Ainsi signé : Par le roy, à la relacion du conseil. Courtinelles. — Visa.


1 Étienne Gillier, sr des Rosiers, fils aîné de Denis Gillier et de Jeanne de Taunay, sa troisième femme, fut conseiller du roi et son procureur en Saintonge, Aunis et au gouvernement de la Rochelle, et clerc des présentations de Poitou, office tenu en fief dans sa famille. Il avait épousé Jeanne Andraut, fille de Guillaume Andraut et de Jeanne Maigné, qui lui apporta la seigneurie de la Villedieu-de-Comblé. Leurs enfants furent : Françoise, dont il est question ci-dessous ; Jean, seigneur de la Villedieu et de Saint-Georges ; Pierre, depuis seigneur de Puygarreau ; Guillaume, seigneur de Salles ; et Jeanne, mariée à Louis de La Brousse, écuyer. Étienne fut exécuteur du testament d’Herbert de Taunay, son oncle, et eut à ce sujet des contestations avec Jeanne Larcher, veuve de celui-ci. Il en a été question, dans un de nos précédents volumes, ainsi que des procès qu’il eut à soutenir contre Jean de Vaily, président au Parlement de Poitiers, son beau-frère. (Voy. Arch. hist. du Poitou, t. XXI, p. 17, note ; t. XXVI, p. 397-398, note ; t. XXIX, p. 27, note, 32, note, 358, note.) Le 7 décembre 1451, il fit hommage de l’hôtel de « Saugé, sis au village de Baigneux », mouvant du château de Lusignan (Arch. nat., P. 5661, cote 2815), et rendit aveu de l’office de clerc des présentations de Poitou, le 15 mars 1462 n.s.
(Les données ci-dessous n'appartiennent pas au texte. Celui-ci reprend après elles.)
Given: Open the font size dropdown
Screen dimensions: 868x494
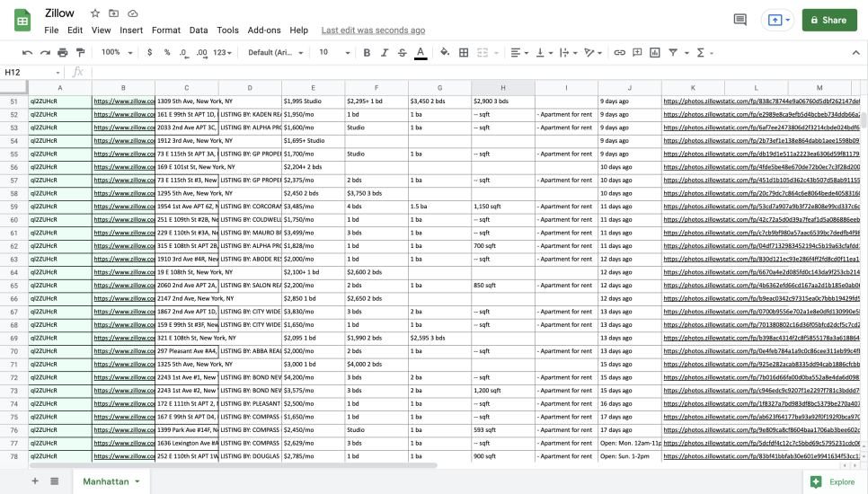Looking at the screenshot, I should (332, 53).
Son décès eut lieu avant le 10 mars 1465 n.s., date d’un autre aveu du même office rendu par son fils aîné Jean, seigneur de la Villedieu-de-Comblé. (P. 1145, fol. 143 et v°, 150.)

2 Françoise Gillier, fille aînée d’Étienne et de Jeanne Andraut, était mariée à Jean Barbin, seigneur de Puygarreau, conseiller du roi et son avocat criminel au Parlement, qui, décédé sans enfants en 1469, laissa sa femme héritière de tous ses biens. Ce personnage est l’objet d’une notice quelques pages plus loin. Quant à Françoise, c’est elle qui fonda à Poitiers, le 7 avril 1478, le célèbre collège de Puygarreau, racheté depuis par la ville de Poitiers et cédé aux Jésuites en 1608. Après sa mort, la terre de Puygarreau échut à son frère Pierre. L’abbé Lalanne dit que celui-ci prenait le titre de cette seigneurie dès l’année 1478. (Histoire de Châtellerault, t. I, p. 455. Cf. aussi Dict. des familles du Poitou, 2e édit., t. I, p. 279.)